By 2008, Orozco was ready to dedicate himself full time to Riazul, which today produces 60,000 liters of tequila per year; about 90 percent of that is sold in the U.S. It’s distributed in 36 states, mostly in bars and restaurants. Last year, as the U.S. continued to see surging demand for Mexican spirits, Riazul added a mezcal to its portfolio.
“Every distillate of agave is a mezcal,” he explains. “Mezcal is the grandfather of everything.” Tequila is made with one specific agave variety — Weber blue — in one specific place (within the tequila’s denomination of origin), but mezcal can be made from several different plants in one of nine Mexican states included in its denomination of origin. The production process differs, too: Tequila distilleries typically operate with industrial efficiency in facilities gleaming with stainless steel equipment such as the autoclaves that steam cook the agave hearts, or piñas, to extract their juice. Mezcal, on the other hand, still uses a 200-year-old artisanal process in which the piñas are cooked in earthen pits underground, lending the spirit its smoky profile.
As a result, there’s more variation in the flavor of mezcal. (Some community rituals even call for hanging a chicken breast or a chunk of iguana meat in the still during distillation, though Orozco’s mezcal doesn’t go quite that far.)
“The sky’s the limit in terms of the profile that you can give a mezcal versus a tequila,” says Orozco, who sells his mezcal under the Riazuleño label, producing about 7,000 liters last year, 95 percent of which was sold stateside.
In entering the saturated premium agave market, Orozco now finds himself competing with the likes of George Clooney, who recently added “tequila tycoon” to his resume. He’s hoping the personal story behind Riazul helps his brand stand out from the pack — though he recently signed his own celebrity spokesman, whose identity he couldn’t yet reveal.

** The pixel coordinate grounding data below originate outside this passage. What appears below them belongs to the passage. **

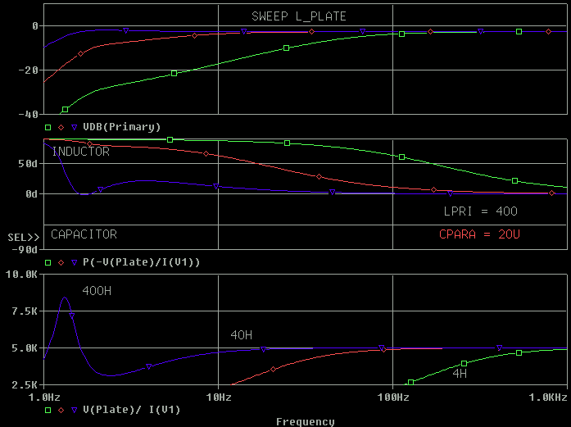Click the square marker in the V(Plate)/ I(V1) legend
This screenshot has width=571, height=427.
tap(48, 409)
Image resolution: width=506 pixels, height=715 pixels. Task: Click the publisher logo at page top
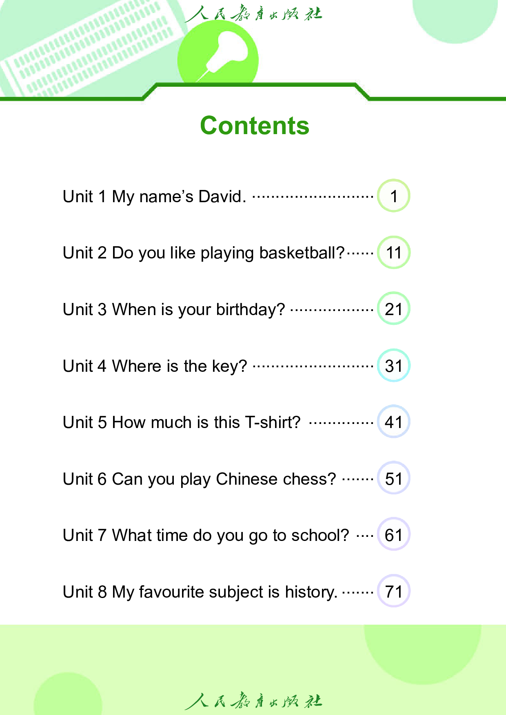point(253,13)
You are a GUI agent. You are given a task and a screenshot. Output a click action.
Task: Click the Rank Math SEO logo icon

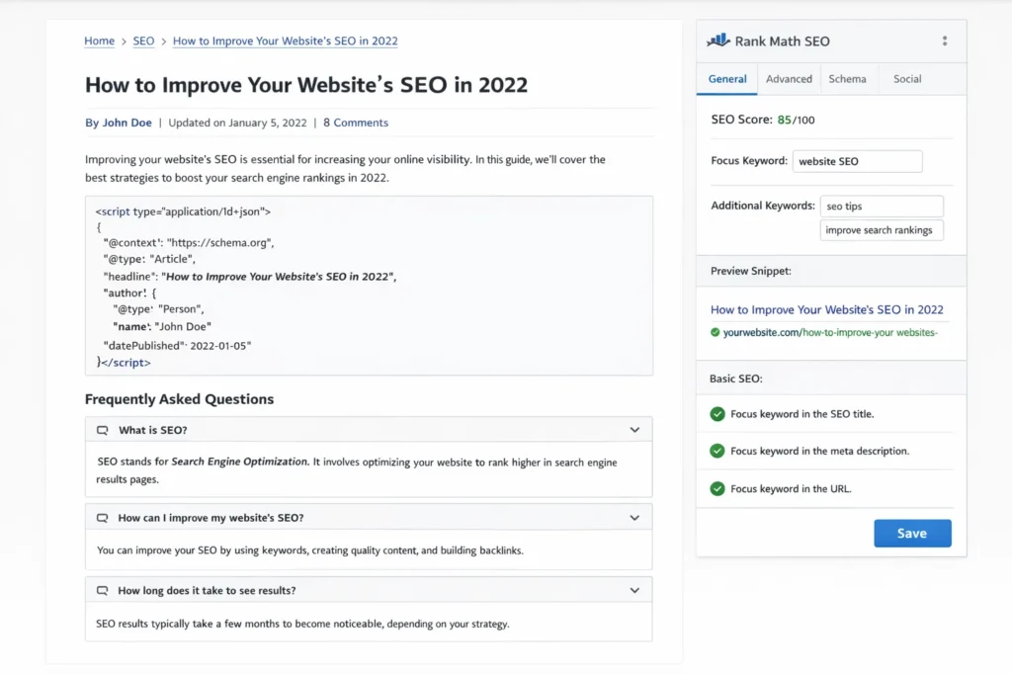click(x=717, y=40)

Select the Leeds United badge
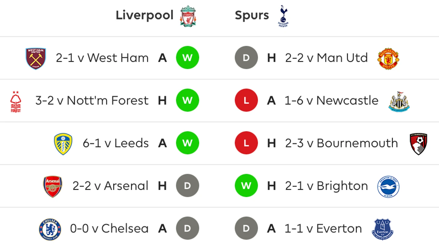pos(63,144)
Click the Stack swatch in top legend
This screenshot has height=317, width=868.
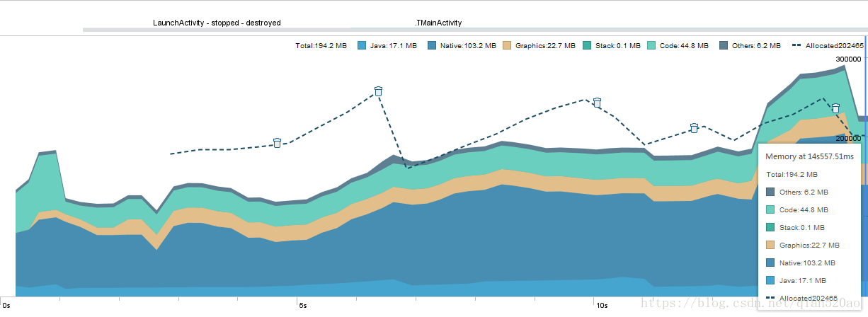[587, 45]
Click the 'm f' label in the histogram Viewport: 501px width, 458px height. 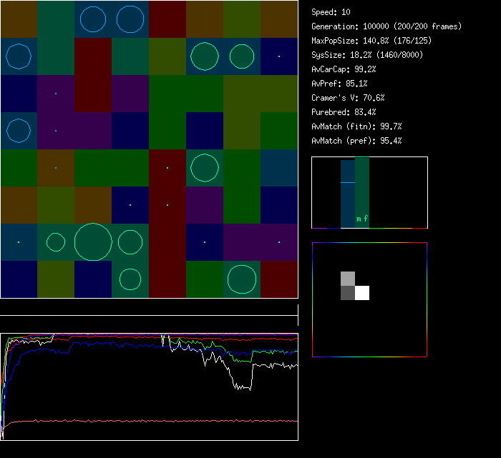pos(362,219)
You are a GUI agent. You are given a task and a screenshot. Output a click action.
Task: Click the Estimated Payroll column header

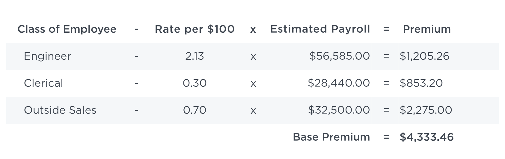tap(320, 29)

But perhaps the biggest challenge facing his industry is a looming agave shortage, which spurs price fluctuations that have historically pushed small producers like Orozco out of the market altogether.
“If tequila continues to grow at this rate, it might impact everyone,” Orozco explains. “We’ve been cognizant of managing our agave supply with our tequila inventory to ride through the ups and downs that agave goes through. Your best bet is to have your own agave.”
Which, of course, Orozco does, thanks to that fateful decision made so many years ago in La Unión. Not such a silly idea after all, was it, Uncle Benjamin?